SUPPLIED MATERIAL >>
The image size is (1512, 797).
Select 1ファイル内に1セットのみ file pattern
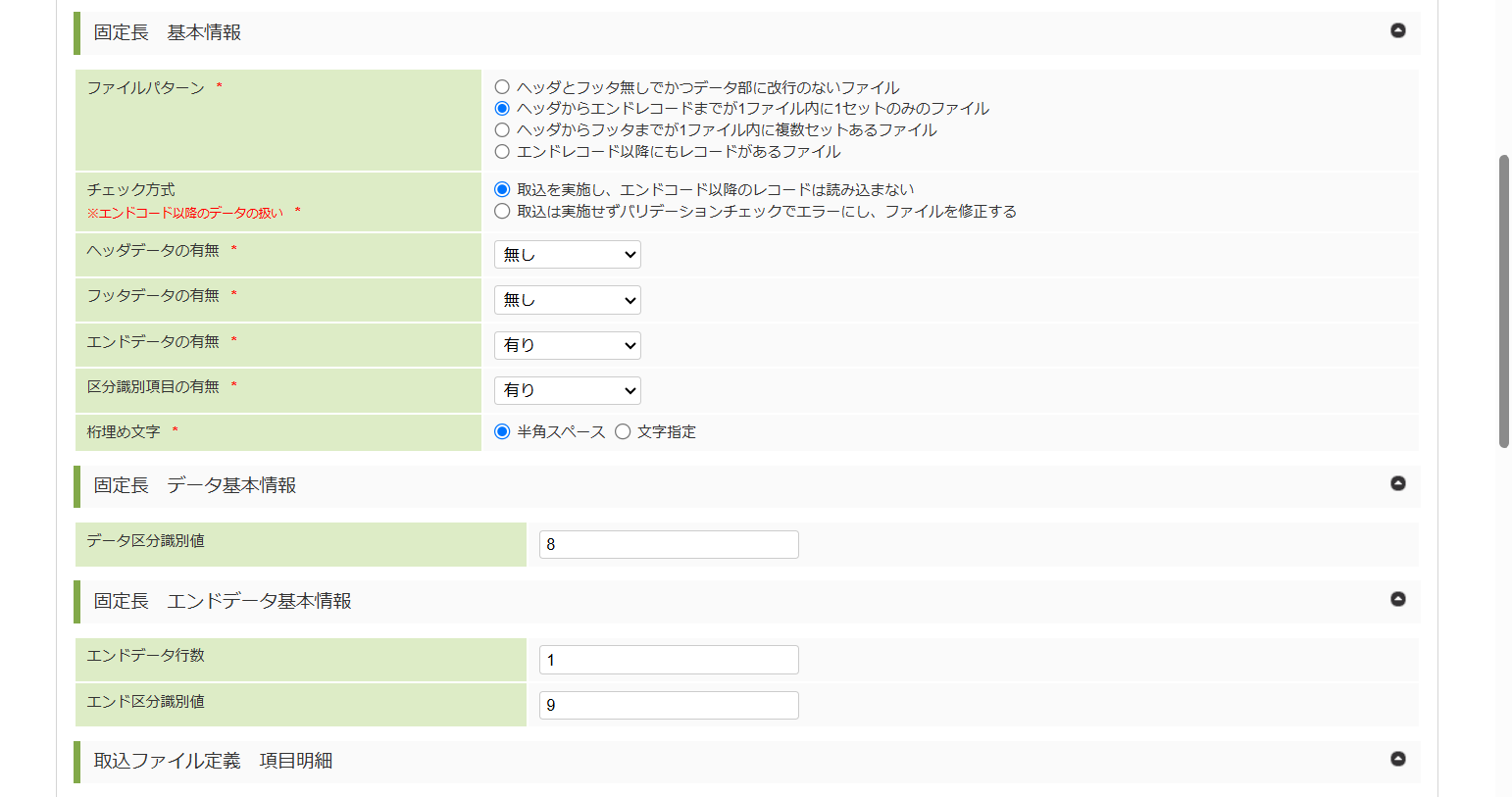point(502,108)
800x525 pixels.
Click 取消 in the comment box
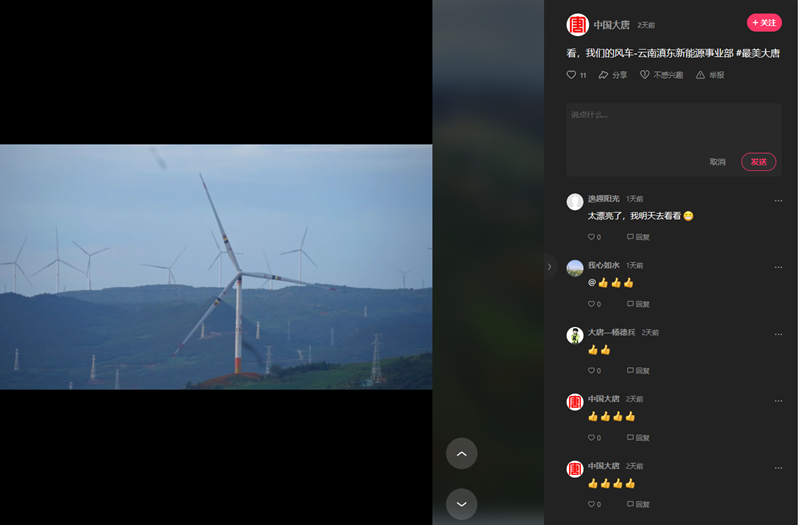click(x=717, y=162)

PROBLEM >>
From the first line to the last, return the material above exactly, apart from the pictures.

EXPECTED OUTPUT >>
The image size is (1512, 797).
Select 1ファイル内に1セットのみ file pattern
point(502,108)
800x525 pixels.
Click 取消 in the comment box
click(x=717, y=162)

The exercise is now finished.